Era una salamanquesa, corrigió mentalmente Temístocles.

—Sí, pero también os reíais mientras Fénix me azotaba.

Arístides se encogió de hombros.

—¿Y qué íbamos a hacer? En aquella época siempre nos reíamos cuando castigaban a otro. Los niños son muy crueles y se alegran siempre de esas cosas. Dime una cosa. ¿Tú no te habrías reído si Fénix me hubiera azotado a mí, o a Jantipo, o incluso a tu amigo Euforión?

Temístocles lo pensó unos instantes.

—Supongo que sí.

Qué curioso, pensó. De modo que lo que había impulsado toda su vida era en realidad un falso recuerdo. Aquella terrible humillación ante todos no había sido tal. «¡Pero si te convertiste en nuestro héroe!». ¡Qué poderosa fuerza era la mentira, aunque fuese inconsciente!

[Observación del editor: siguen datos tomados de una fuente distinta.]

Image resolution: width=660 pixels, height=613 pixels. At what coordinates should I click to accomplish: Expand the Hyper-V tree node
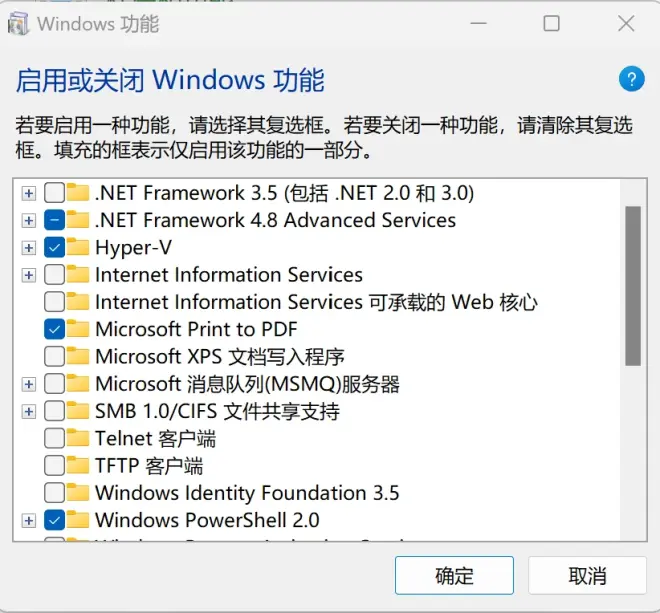(x=29, y=248)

Entonces, al notar algo en el aire, volvió al presente y sonrió.

—Jerjes ha picado el anzuelo —dijo.

—¿Cómo lo sabes?

Temístocles señaló hacia el este, en dirección al Pireo.

—De noche, el aire sopla desde el continente, al contrario que durante el día. Por eso el viento nos está trayendo ahora ese olor. ¿No lo notas? Arístides olisqueó un par de veces y luego arrugó la nariz.

—Lo que sea no huele nada bien. ¿Qué es?

—El sudor de miles de remeros hacinados en las sentinas. El olor de nuestro enemigo. La flota de Jerjes está entrando en el estrecho.